• Exercise goal:
What is needed is an exact repeat of the lines from the one holding "The height and" through the final line of the data, with no pictures.

• The records:
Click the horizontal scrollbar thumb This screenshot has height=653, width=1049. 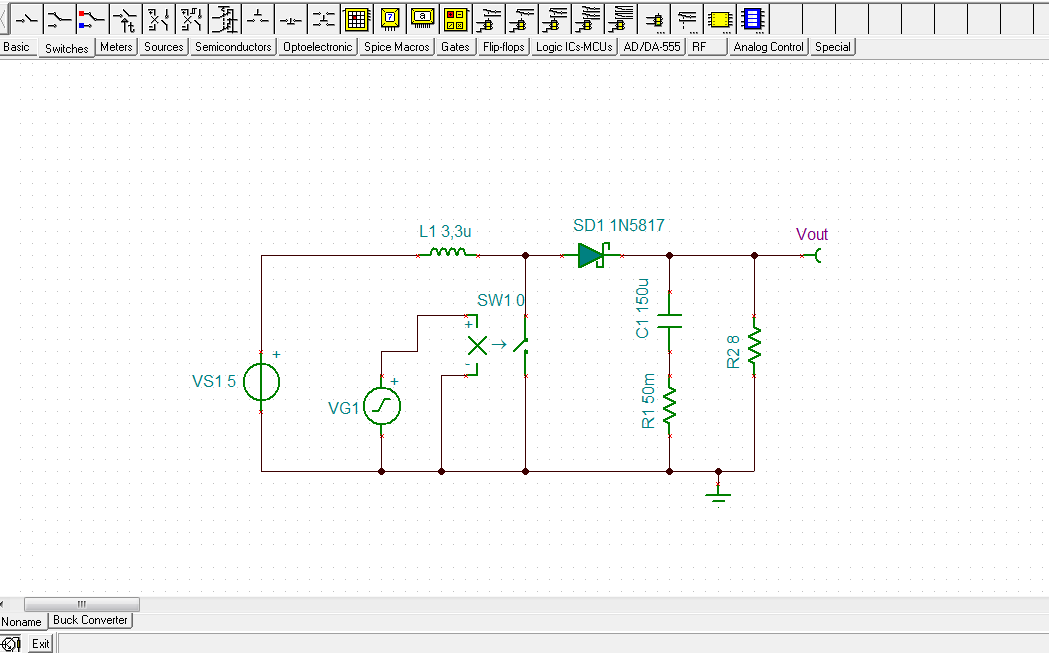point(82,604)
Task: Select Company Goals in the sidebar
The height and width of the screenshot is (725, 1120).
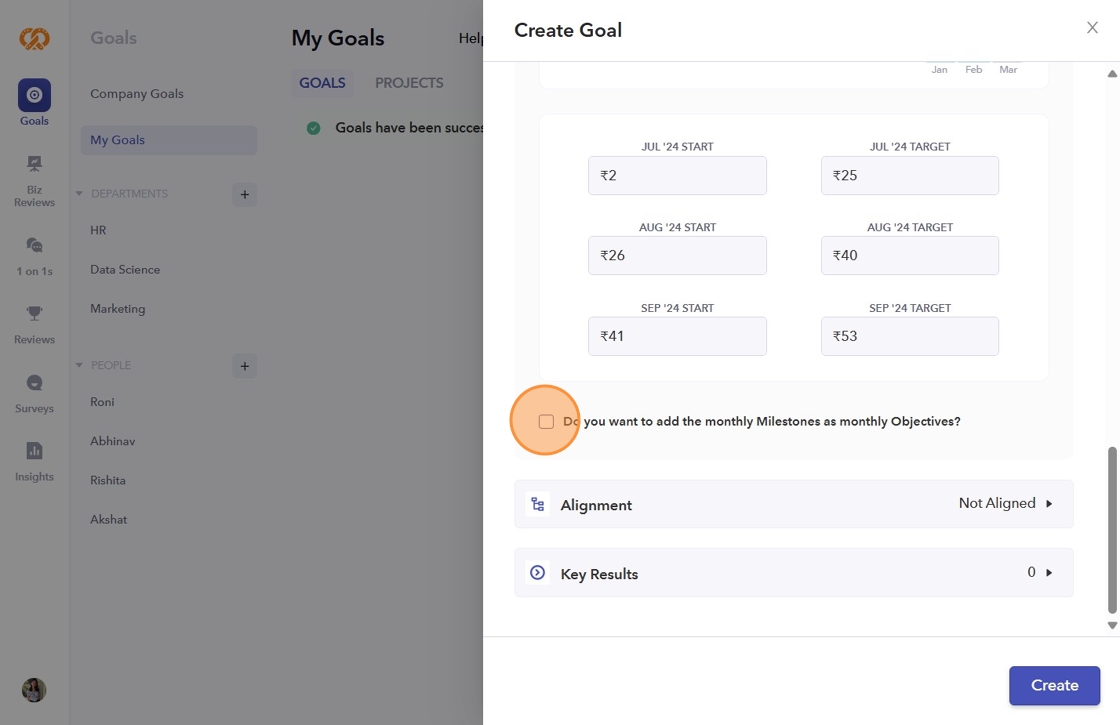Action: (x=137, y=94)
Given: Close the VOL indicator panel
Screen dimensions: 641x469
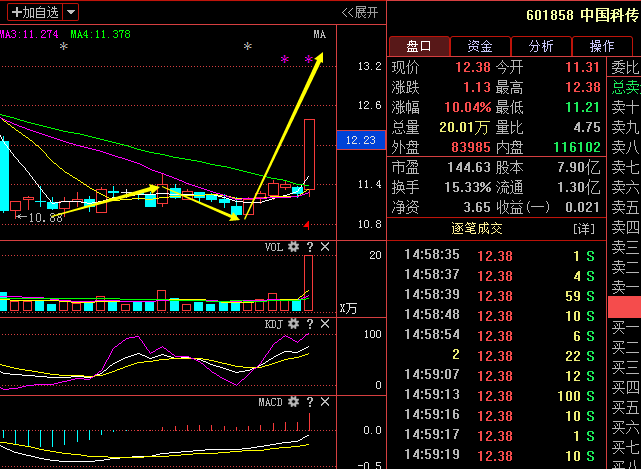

• Response below:
The height and width of the screenshot is (725, 1120).
Action: (x=137, y=94)
Given: Close the VOL indicator panel
Screen dimensions: 641x469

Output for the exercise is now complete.